When Jayalalitha was convicted in the Kodaikanal Pleasant Stay Hotel case in January 2000, her men had unleashed state-wide violence. One group set afire a college bus in Dharmapuri, leading to the death of three girls. (Jayalalitha has never expressed regret for the incident, though two AIADMK factotums are facing the death sentence for it.) Despite that episode, she managed to parlay successive setbacks—conviction in the tansi case, her nomination being rejected by returning officers—into a winning momentum.

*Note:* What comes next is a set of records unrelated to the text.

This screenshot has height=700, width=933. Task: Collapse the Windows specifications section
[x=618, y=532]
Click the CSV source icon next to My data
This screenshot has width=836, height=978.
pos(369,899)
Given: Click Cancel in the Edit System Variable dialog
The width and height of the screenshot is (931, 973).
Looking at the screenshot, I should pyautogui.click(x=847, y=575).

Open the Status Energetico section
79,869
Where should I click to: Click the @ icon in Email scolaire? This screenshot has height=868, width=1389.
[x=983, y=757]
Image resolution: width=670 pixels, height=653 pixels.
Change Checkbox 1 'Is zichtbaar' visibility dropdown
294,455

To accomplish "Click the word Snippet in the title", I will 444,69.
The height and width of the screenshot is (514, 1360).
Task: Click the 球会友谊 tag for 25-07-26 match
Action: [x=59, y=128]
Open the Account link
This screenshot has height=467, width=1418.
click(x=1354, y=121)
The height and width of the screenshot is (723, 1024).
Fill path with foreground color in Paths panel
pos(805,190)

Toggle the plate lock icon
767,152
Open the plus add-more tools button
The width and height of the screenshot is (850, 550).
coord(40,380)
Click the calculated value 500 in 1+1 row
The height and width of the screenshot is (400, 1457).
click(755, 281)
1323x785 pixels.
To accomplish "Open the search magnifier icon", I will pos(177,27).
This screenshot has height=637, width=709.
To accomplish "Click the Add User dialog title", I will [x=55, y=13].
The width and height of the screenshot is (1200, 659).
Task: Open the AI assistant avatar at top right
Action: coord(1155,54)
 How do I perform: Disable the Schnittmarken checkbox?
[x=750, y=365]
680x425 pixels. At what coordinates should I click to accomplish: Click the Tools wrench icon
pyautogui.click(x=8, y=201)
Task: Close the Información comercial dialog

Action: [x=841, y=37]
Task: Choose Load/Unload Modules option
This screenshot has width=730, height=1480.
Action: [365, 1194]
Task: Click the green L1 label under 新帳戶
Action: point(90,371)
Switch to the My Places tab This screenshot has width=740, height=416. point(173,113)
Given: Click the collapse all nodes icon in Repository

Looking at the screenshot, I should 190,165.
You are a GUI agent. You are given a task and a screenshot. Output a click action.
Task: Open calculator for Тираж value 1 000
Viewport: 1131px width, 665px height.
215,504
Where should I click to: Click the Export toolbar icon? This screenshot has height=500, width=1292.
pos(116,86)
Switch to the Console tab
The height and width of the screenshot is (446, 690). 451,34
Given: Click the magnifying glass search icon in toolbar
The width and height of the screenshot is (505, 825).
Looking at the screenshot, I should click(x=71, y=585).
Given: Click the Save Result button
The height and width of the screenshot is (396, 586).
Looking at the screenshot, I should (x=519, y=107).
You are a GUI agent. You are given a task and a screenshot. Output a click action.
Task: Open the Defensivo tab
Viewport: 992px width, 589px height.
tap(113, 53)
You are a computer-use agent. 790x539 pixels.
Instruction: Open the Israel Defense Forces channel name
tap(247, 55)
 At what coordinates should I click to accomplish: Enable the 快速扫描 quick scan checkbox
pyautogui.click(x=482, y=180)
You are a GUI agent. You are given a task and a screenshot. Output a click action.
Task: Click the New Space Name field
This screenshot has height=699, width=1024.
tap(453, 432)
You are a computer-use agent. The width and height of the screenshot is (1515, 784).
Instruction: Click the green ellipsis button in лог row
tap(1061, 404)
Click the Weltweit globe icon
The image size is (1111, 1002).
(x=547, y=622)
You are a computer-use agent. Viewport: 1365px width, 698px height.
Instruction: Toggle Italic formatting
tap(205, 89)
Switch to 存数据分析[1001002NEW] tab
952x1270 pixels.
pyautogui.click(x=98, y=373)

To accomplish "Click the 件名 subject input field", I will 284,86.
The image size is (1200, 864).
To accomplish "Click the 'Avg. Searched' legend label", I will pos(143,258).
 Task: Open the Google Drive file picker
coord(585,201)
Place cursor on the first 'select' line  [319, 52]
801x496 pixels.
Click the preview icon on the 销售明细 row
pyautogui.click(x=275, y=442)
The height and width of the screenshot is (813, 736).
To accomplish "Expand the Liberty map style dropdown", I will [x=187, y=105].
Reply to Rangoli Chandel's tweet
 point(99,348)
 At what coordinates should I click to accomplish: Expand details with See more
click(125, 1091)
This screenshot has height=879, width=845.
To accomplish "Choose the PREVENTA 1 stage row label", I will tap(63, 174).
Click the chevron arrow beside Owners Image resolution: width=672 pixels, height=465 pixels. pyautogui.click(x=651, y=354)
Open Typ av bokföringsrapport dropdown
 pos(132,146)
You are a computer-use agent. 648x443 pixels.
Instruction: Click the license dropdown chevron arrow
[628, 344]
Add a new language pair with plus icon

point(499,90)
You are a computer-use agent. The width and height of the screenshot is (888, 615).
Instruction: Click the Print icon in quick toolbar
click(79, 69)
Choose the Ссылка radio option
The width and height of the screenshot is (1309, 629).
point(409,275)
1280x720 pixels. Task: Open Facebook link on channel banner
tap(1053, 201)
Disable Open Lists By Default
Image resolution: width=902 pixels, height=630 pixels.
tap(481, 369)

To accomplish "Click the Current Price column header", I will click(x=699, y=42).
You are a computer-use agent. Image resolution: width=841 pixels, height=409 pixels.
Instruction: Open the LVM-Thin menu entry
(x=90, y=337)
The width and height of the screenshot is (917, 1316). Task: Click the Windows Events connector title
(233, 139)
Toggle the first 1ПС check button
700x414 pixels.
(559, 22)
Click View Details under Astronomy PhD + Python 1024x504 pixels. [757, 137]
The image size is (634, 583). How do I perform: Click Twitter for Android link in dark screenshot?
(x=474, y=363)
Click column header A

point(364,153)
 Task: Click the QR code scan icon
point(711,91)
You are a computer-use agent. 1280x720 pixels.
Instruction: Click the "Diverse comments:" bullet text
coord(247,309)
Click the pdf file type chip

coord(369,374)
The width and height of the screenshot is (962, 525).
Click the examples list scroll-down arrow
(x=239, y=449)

The people voted her back to power in 2001 assembly elections, partly due to the ‘sympathy’ factor and also thanks to the Congress and Tamil Manila Congress, which supported her on the ground that corruption was a lesser evil than communalism (the DMK, then part of the Vajpayee government at the Centre, was in alliance with the BJP in the state polls.) The then governor, ex-SC judge Fathima Beevi, took the line of least resistance by swearing her in. It was the Supreme Court that, in September that year, ordered her to step down and first get her names cleared in the two cases. That led to the first stint as CM for Panneerselvam, a former chaiwallah.
The Madras High Court acquitted her in the Pleasant Stay case. On the tansi case, involving purchase of land by a firm in which Jayalalitha and her aide Sasikala were partners, the SC acquitted her, but said though tansi might technically be considered a government entity, she should act according to her conscience. She took the cue by returning the land to the firm. During the AIADMK’s post-2001 rule, she made systematic efforts to scuttle the assets case, leading to as many as 66 crucial witnesses turning hostile. An alarmed DMK general secretary K. Anbazhagan moved the SC, which in 2004 transferred it to Bangalore. That process is what’s culminated now after ten years.
Jayalalitha, an imperious figure who seemed to be near a new crest in her fluctuating career, has become the first serving CM in India to be unseated and jailed. The irony is that the DMK, in its intervening years in power, gained infamy for corruption of such scale in the 2G scam and such like that the Rs 53.69 crore disproportionate case against Jayalalitha pales in comparison—it feels very like the anachronism it is.